What “meditation” does can be seen in such glad utterances as these: “Oh! how I love Thy law!”  “It makes me wiser than all my teachers.” “It is sweeter to my taste than the honeycomb.” “It is  better to me than thousands of gold and silver.” And every humble, spirit-taught lover of Scripture still will heartily echo these words. But love for the Word will grow as our experience grows. There is much in it we never see till our own experience of life makes it a living book to us: and just as a letter written in “sympathetic” ink is illegible till exposed to the heat of the fire, many of God’s wonderful messages are never understood till the fire of suffering brings out the message clearly to the eye of faith.
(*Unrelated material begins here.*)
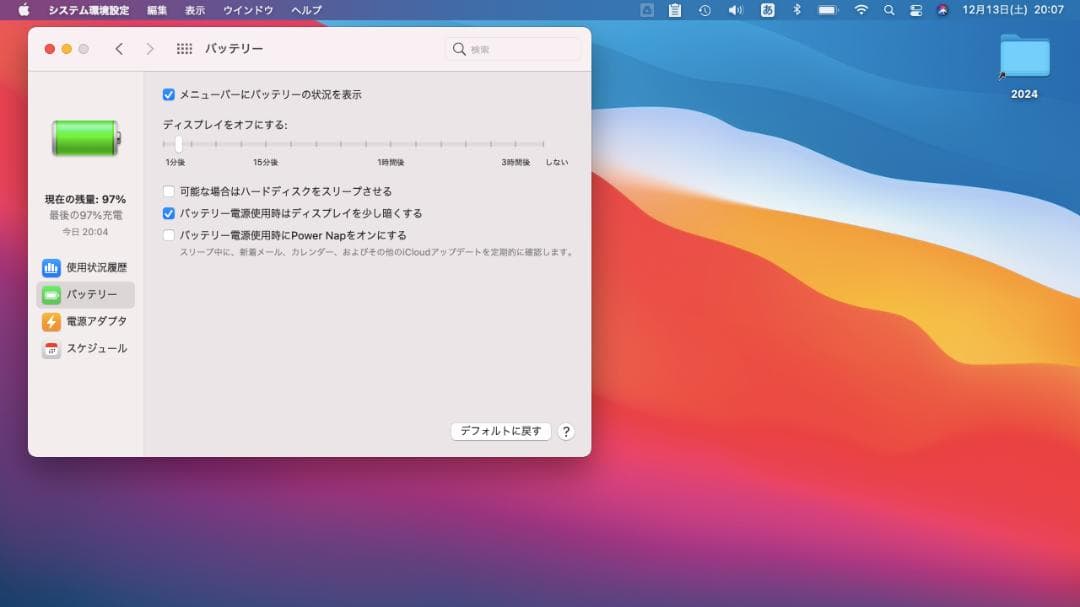The image size is (1080, 607).
Task: Open Spotlight search from menu bar
Action: pos(889,11)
Many a man has never known what the Bible can do for him till he has taken it down and read it tearfully on some dark day when the light of his home was gone, and by the fireside there was only an empty chair.

 

This is our own human experience; but was there ever one who knew the Scriptures better, and more delighted in them than Christ Jesus did? They were more deeply in His heart and oftener on His lips than any other had them before or since. And yet He never possessed a copy of His own! Scarce any child in a Christian home but has a Bible of his own. We have all our favorite copies, and delight to mark them with our private marks, and carry them about with us for constant reference. Christ had no such pocket-Bible to carry about with Him, and yet no one knew it as He did. He had spent many an hour in the synagogues reading the copies that were there, and His holy memory did the rest, till He knew it so well that He never hesitated for a moment in using it either to defeat His foes, or to enlighten His disciples, or to comfort Himself: and it has been well said that “it is peculiarly enjoyable, in reading the Bible, to halt at some text, and know for certain by His quoting it, that out of the very vessel we are raising to our lips He Himself once drank the living water.”

 

If any one could have dispensed with the Scriptures, He could, but none ever lived upon them more.  He found everywhere in them His own portrait drawn-the Holy One, the humbled One, the rejected One, the crucified yet rising One, the suffering and thereafter glorified One; and He gave Himself to fulfill all that was written of Him there. We too must find our portrait in the Scriptures, the picture of what we are in our deformity and sin, the picture also of what God means us, through His transforming grace, to become: and we have to set ourselves to fulfill the high ideal of a sanctified life that is presented there. When we use the Scriptures as Christ did, they will do for us, what they did for Him.

 

But for this sanctifying look into the Divine Word we do need the quiet of a silent hour. The full sweetness of the hidden manna can be tasted only when we are alone with God. Reading and pondering it there, we will find that, whether as an instructor in righteousness or as a comforter in sorrow, it has no rival anywhere. All other books at last grow insipid except this. It is the one book we carry into the chamber of the dying and into the home of the bereaved. If it were suddenly taken out of the world altogether, what a dismal void would be left in myriads of broken hearts! What millions of feet would wander into paths of deeper sin than has yet been trod! Knowing that nothing can take its place, our hands may well grasp it tighter every day, and our souls ponder it with fresh delight, till, in the light of God’s secret heaven, we see and understand it all.

 

[From Chapter XVII of In The Secret Of His Presence, by G. H. Knight, Augustana Book Concern, Rock Island, Illinois, 1932  [Spelling updated - LK].